Pilot tests of ‘digital health passports’ are already getting potential travelers’ hopes up. But things are not so simple …
With the hope of vaccines working as planned, the idea of clearing air passengers expediently if they hold a ‘vaccine passport’—actually a secure mobile app—sounds useful.
Instead of carrying printed certification of being immunized and certified COVID-19 negative, a passenger just has to download a particular app supported by the airport being used.
Some airports (Rome, Paris, Singapore) and airlines (JetBlue and United) and have been experimenting with such apps—also called digital health passports. Onsite testing facilities can certify anyone within 30 minutes, and the app will record the test results in a blockchain-protected QR code to be used for clearance at check-in and boarding. The app can also be used to certify vaccination status on top of a negative COVID-19 test result.

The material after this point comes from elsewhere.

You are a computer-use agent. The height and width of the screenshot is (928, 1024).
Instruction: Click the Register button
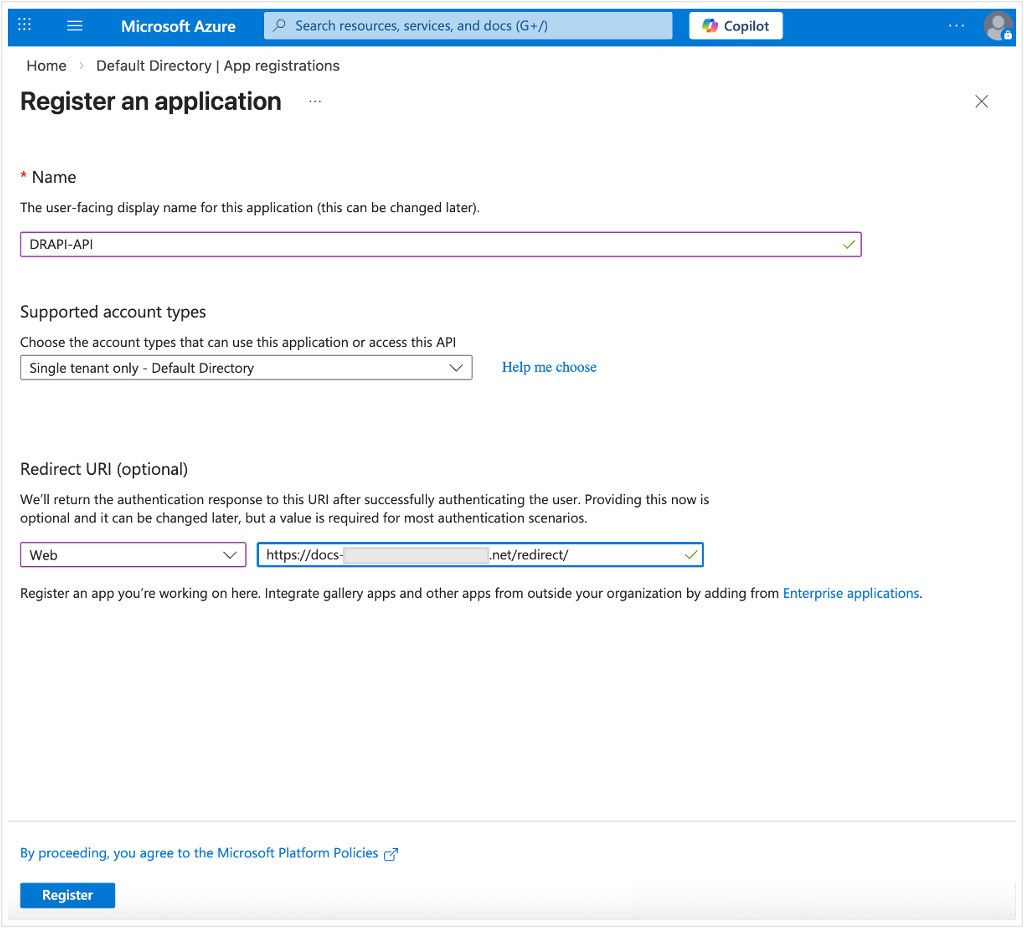point(67,895)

At the local level, such digital health certification apps can also be used to screen people attending concerts and events. Having such secure certifications, people can be processed more quickly, and depending on the rules of the destination country or event, be given self-quarantine or other exemptions.
How about data security?
The security implications of these digital health passport apps are similar to that of any healthcare app: any medical data on a person is of prime value to an attacker. The reason medical data is so valuable stems from how personal it is. Even if the medical data is limited to a simple statement of vaccination, the nature of the pandemic makes even that data rather valuable.

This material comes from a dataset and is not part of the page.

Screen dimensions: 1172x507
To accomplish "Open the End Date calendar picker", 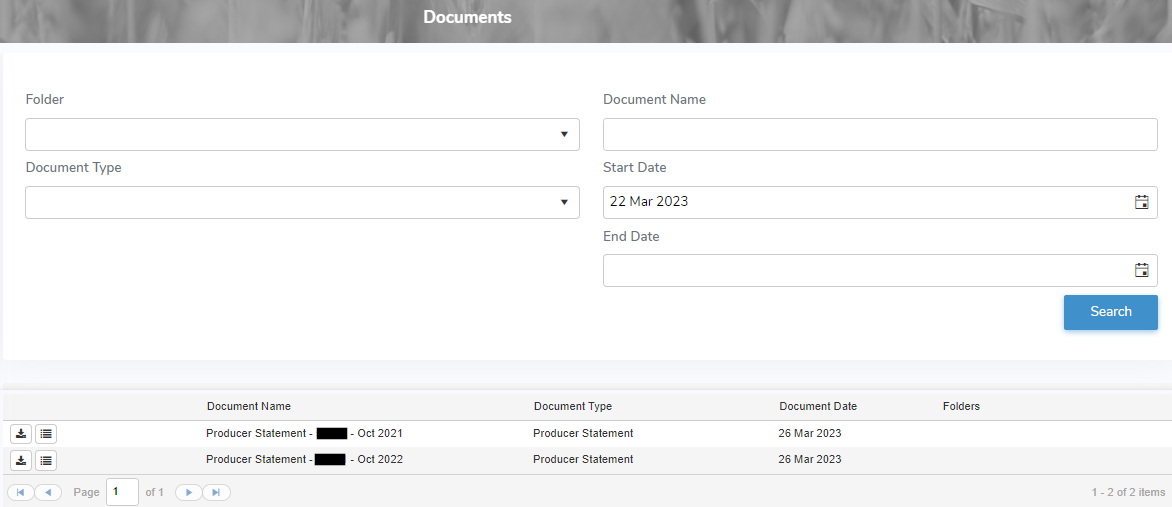I will (x=1141, y=270).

Comments Tim Mackey, Principal Security Strategist, Synopsys Software Integrity Group: “For example, if there were a bug in the app or underlying service that caused it to display to someone that a vaccination protocol had not been completed when it had, then such an error could result in the traveler being denied entry or worse.”
According to Mackey, even though the data stored in such apps is protected by blockchain algorithms, “technology is far from foolproof. That is in part because there is no single solution to any problem, and often cool new technologies like ‘blockchain’ or encryption are applied without an understanding of how they might function under adverse conditions like those found during a cybersecurity attack.”
What is the solution?
Returning to a world where international travel and even air-travel is once again commonplace is something we all want, said Mackey, but it requires far more than an app to be solved.

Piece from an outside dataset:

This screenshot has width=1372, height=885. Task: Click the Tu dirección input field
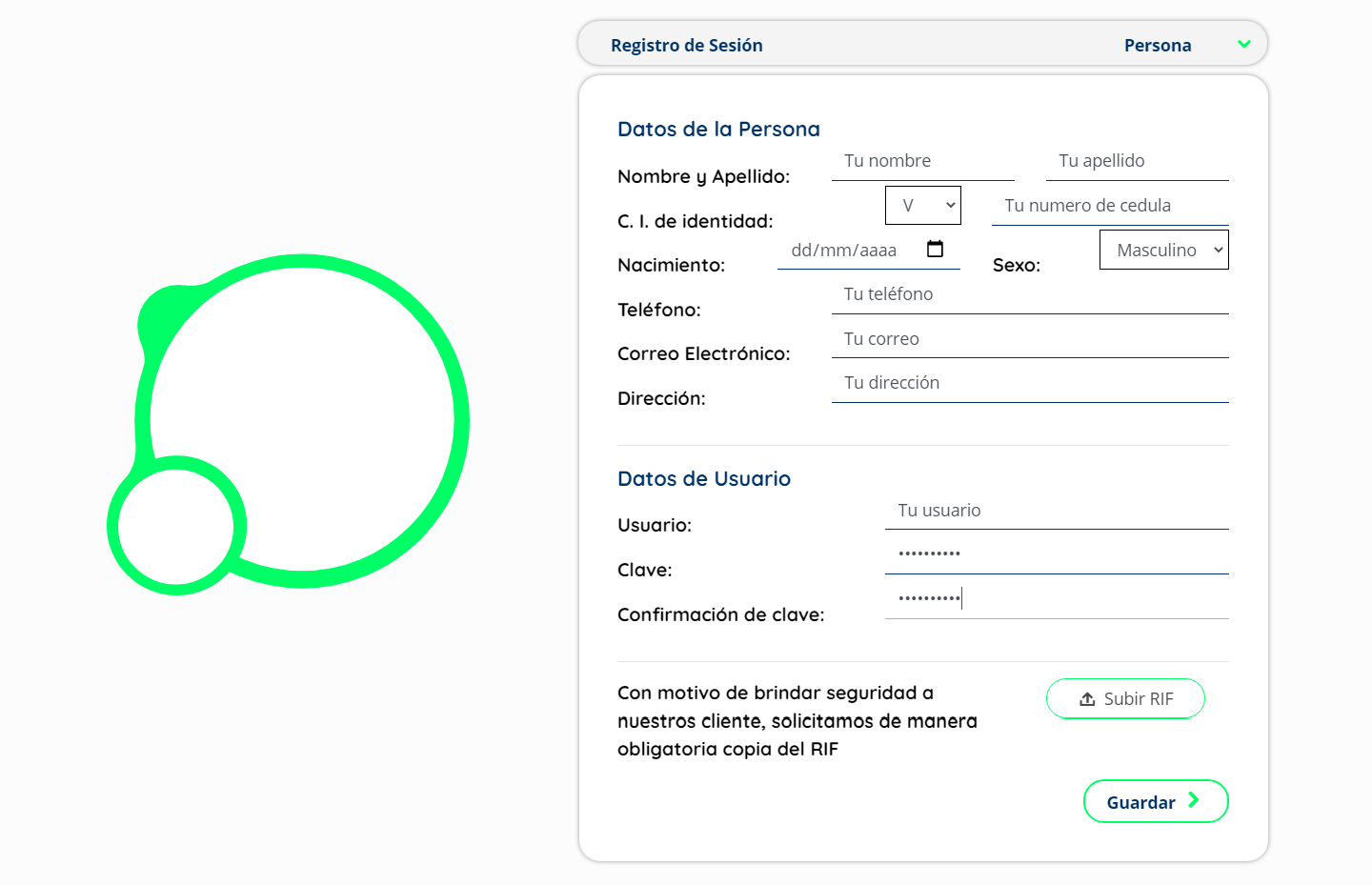pos(1030,383)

“Significant coordination between international entities is required to ensure that the data recorded by the app is correct and complete. Once in the app, the data needs to be verifiably secure and stored in a tamper resistant form that itself cannot be modified. Building confidence around this process requires some of the transparency seen within open source software development where skilled practitioners are able to review the implementation and configuration of the proposed solution. Mis-steps along this path could easily tarnish the reputation of digital health passports and form a setback to the return to a pre-COVID-19 travel experience.”
Another issue is that there is no global standard definition of the term “vaccinated”. Outside of the Yellow Card, more formally known as the international certificate of vaccination for yellow fever, there is no internationally-accepted means to confirm if an individual has met a specific vaccination requirement. “Considering the Yellow Card is itself a paper document signed by a medical professional who supervised the actual vaccination, that model would be difficult to replicate given the scale of COVID-19 vaccination requirements,” noted security strategist.
Go or no go?
So it seems vaccine passports and digital health passports are still just an experimental idea whose time is yet to come globally. Numerous parties such as IBM and the World Economic Forum, are developing their own version of such apps, in the hope of hitting upon some formula that can be adopted if other apps fail to gain traction after launching in late February this year.
Given that the market for such apps (and the travel health testing and certification services linked to them) is worth around US$20bn, the technology could be a catalyst for resumption of world travel—assuming that vaccines will prove to be effective.
However, with innumerable other factors (here, here, here, here, here, here, here, here and here) that could slip through any stage of infection-control at any time in the future, let us all be wary of silver bullets and investing premature confidence in technology just to “get life back to normal” fast. This was what caused massive waves of deadly reinfections in so many countries in the first place.